Il termine legatività nasce dall’esigenza di individuare una categoria
capace di restituire in lingua italiana la complessità semantica racchiusa
nel concetto inglese legacy. Più che indicare una semplice eredità o un
lascito, legacy rimanda infatti a un processo dinamico di trasmissione:
ciò che un’opera, un gesto artistico o una pratica culturale consegna al
tempo continuando a generare relazioni, interpretazioni e nuove forme
di vita simbolica.
La proposta di legatività prende forma a partire dall’ascolto e dalla
riflessione sull’album Legacy di Paolo Fresu, progetto musicale
costruito come una trama di incontri, memorie e improvvisazioni
condivise che attraversano l’intera parabola artistica del trombettista. In
questo contesto il titolo non indica soltanto un’eredità, ma piuttosto un
sistema di relazioni vive, sedimentate nel tempo e ancora capaci di
generare senso.
Per rendere tale idea in italiano si è tornati all’etimologia latina
di legacy, riconducibile a legatum, dal verbo legare, nel significato di
“affidare”, “lasciare in eredità”, ma anche “connettere” e “trasmettere”.

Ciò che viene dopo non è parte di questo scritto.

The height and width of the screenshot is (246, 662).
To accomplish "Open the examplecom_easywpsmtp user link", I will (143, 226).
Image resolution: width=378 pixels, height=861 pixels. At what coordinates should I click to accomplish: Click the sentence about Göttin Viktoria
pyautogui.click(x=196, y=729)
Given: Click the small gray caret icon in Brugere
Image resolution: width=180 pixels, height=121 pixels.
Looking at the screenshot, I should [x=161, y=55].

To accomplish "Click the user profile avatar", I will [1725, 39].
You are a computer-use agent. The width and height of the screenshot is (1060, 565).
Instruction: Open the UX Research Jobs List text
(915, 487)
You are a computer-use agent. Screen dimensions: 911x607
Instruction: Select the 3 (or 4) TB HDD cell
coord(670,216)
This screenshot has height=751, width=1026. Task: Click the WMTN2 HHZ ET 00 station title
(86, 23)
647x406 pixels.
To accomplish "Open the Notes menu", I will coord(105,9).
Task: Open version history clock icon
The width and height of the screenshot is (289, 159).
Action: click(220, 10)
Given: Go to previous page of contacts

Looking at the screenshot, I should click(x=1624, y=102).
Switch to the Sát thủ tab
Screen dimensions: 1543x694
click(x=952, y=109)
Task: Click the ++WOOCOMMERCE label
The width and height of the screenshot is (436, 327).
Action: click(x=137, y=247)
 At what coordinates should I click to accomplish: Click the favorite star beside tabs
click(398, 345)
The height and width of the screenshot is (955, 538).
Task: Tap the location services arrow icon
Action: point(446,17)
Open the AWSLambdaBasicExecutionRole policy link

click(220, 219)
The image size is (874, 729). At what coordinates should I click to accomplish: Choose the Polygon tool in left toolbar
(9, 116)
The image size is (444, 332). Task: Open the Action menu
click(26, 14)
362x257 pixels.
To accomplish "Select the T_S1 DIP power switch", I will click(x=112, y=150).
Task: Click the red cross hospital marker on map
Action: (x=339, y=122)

Da questa radice nasce il neologismo legatività, costruito per esprimere
la qualità processuale del lascito: non ciò che semplicemente resta, ma
ciò che continua a legarsi al futuro.
La legatività può essere definita come la capacità di un’opera, di un
gesto artistico o di una pratica culturale di trasmettersi nel tempo
generando continuità e relazioni. Essa non coincide con la memoria
statica di un passato, ma con una forma di permanenza dinamica, nella
quale l’esperienza estetica si prolunga oltre il proprio momento
originario, attivando nuove connessioni tra artisti, opere e comunità
interpretanti.
In tal senso, la legatività diviene una possibile categoria
estetica attraverso cui leggere quei processi artistici che trasformano il
lascito in relazione viva, capace di attraversare il tempo.